Music fans who subscribe to XM Radio and own an Inno recorder from Pioneer can use the cell phone-size device to listen to satellite radio broadcasts, record songs, and then replay them as MP3 files.

XM currently broadcasts 170 channels of music to 6 million U.S. subscribers, each of whom pays a subscription fee of about $13 per month. XM projects that its subscriber base will reach 9 million by the end of 2006.Retailers have been selling Pioneer's $400 Inno since March, and XM is already promoting new devices such as Samsung's Helix.

On Tuesday, the RIAA accused XM of committing "massive wholesale infringement" of copyright sound recordings, and asked the court to stop XM's broadcasts and award it damages.

By allowing listeners to record MP3 files, XM is acting as a competitor to legal online music stores such as iTunes, Napster. and Rhapsody, the RIAA said. The suit was filed in the U.S. District Court for the Southern District of New York.

In fact, XM Radio is marketing the Inno as an alternative to the Apple iPod, using the advertising phrase "It's not the pod, it's the mothership."

The RIAA is an industry group whose members include such major music labels as Atlantic Recording, Capitol Records, Motown Records, Sony BMG, Virgin Records, and Warner Brothers.

Its members deny that they oppose satellite radio in general. "We celebrate the growth of XM and Sirius. We think the downloading capability of XM's Inno is attractive and appealing--it just needs to be licensed," the RIAA said in a statement.

A spokesman for XM Radio did not respond to requests for comment for this story.

For years, it has been legal for listeners to record songs off commercial, analog radio stations. But the RIAA says that satellite radio is different because the broadcast is digital, so XM subscribers can scan through a broadcast and record only certain songs.

They can store a lot, too. The Inno's 1GB of storage can hold about 50 hours of music--approximately 1000 songs. As future devices deliver greater memory, their storage capacity could easily swell to 10,000 songs, according to the RIAA. At that rate, the RIAA fears no one will ever buy music from the labels again.

"Because XM makes available vast catalogues of music in every genre, subscribers will have little need ever again to buy legitimate copies of plaintiffs' sound recordings," the RIAA declared.

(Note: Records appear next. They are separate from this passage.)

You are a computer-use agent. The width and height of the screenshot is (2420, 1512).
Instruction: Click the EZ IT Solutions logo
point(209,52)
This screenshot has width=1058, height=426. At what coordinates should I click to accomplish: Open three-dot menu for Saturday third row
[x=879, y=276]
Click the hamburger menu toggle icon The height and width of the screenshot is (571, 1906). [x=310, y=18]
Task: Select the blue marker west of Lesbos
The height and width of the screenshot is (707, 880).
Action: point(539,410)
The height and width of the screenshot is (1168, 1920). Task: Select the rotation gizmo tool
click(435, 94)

The RIAA's lawsuit says that XM already has the ability to stop the practice. XM currently embeds software code in its encrypted satellite transmissions that enables it to delete saved songs if a user stops paying the XM subscription fee. RIAA says that XM could use that same code to prevent users from recording certain songs.

This lawsuit is similar to one that the RIAA brought against XM's rival, Sirius Satellite Radio. In that case, Sirius agreed to make it harder for listeners to record specific songs on its S50, a handheld satellite radio similar in size and price to the Inno.